* _Job_
Quote every line of the items from the one containing "Where should I" down to the one containing "(x=409, y=37)", both included, and omit the pictures from your answer.

# Items start

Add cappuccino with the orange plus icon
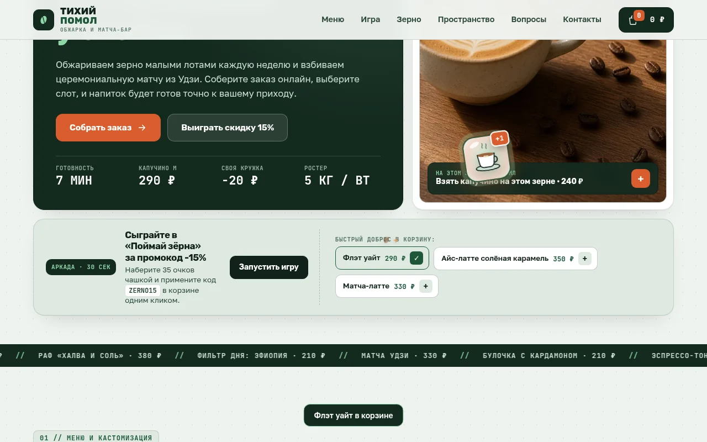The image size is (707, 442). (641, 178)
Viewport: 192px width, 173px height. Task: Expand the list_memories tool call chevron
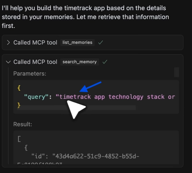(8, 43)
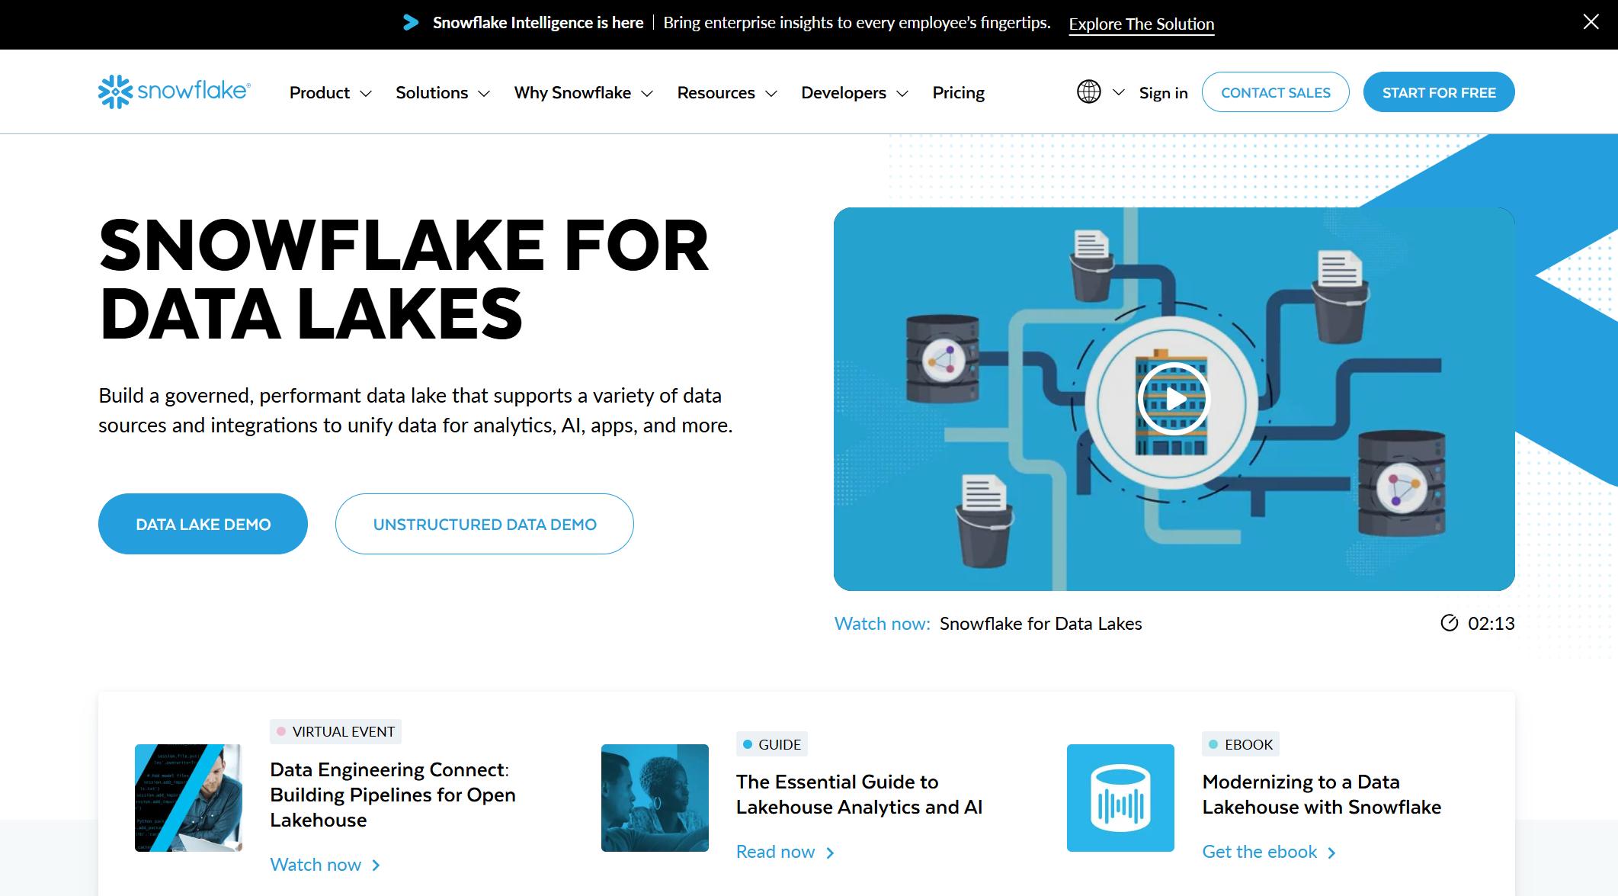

# Items end
# Items start

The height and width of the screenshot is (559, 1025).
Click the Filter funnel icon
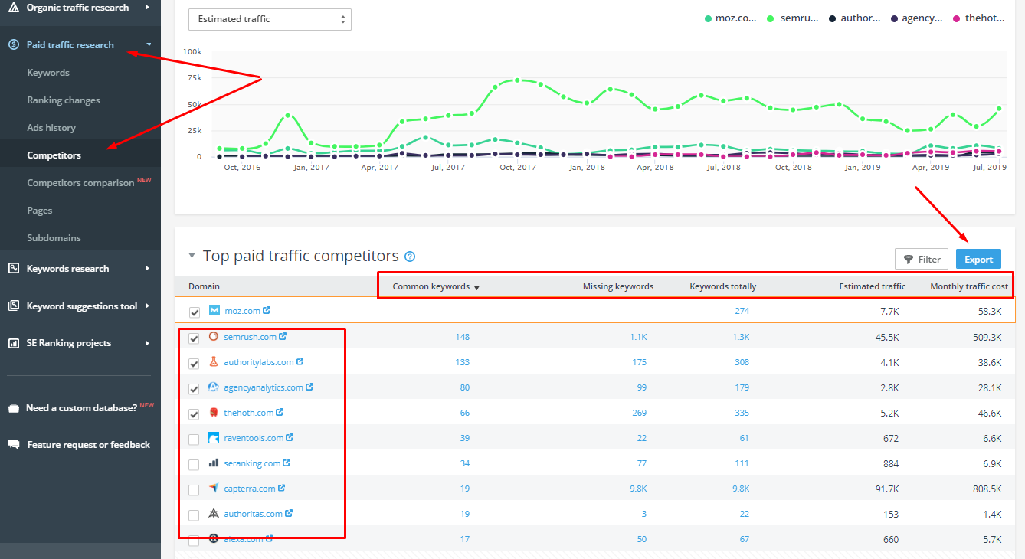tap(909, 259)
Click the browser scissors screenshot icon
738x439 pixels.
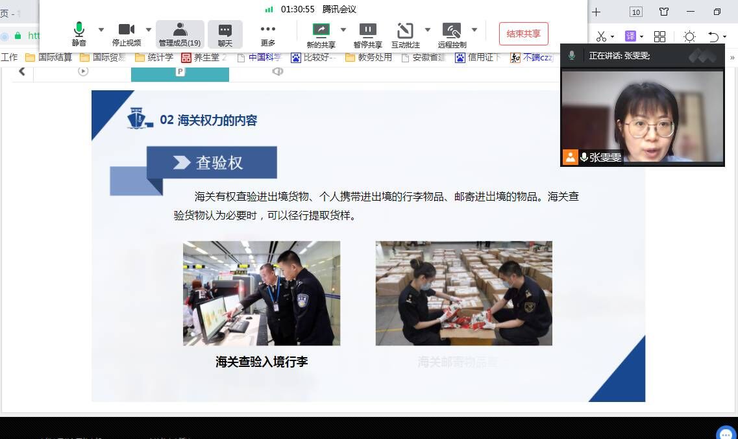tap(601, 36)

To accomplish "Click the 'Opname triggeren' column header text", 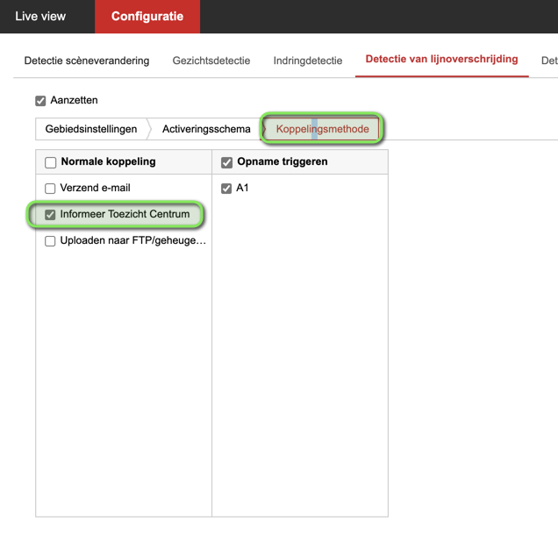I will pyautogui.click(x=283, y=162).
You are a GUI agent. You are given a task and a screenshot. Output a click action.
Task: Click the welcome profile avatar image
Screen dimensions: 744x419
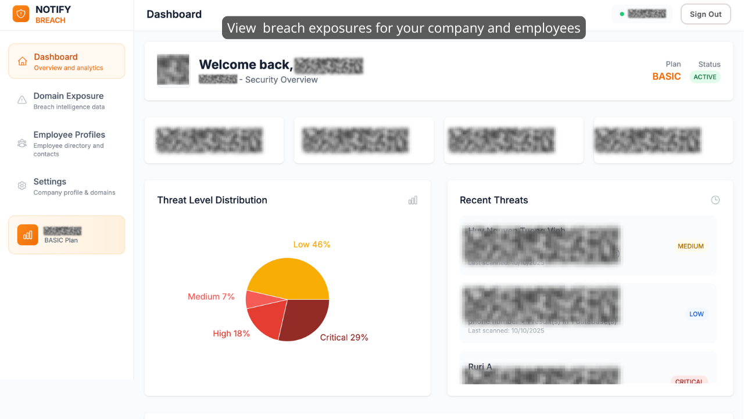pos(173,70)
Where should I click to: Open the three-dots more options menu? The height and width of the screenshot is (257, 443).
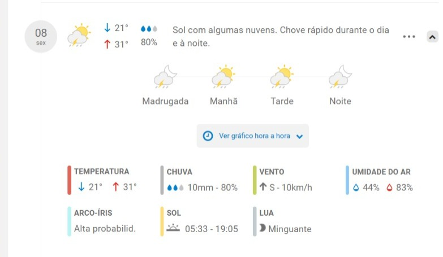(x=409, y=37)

# Items end
# Items start

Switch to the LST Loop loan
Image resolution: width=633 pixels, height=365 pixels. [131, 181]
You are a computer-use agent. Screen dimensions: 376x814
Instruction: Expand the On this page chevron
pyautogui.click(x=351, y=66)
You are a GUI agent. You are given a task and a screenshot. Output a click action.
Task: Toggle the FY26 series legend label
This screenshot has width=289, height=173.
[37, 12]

# Items end

* _Complete output_
Where should I click to: Open the three-dots more options menu? The height and width of the screenshot is (257, 443).
(x=409, y=37)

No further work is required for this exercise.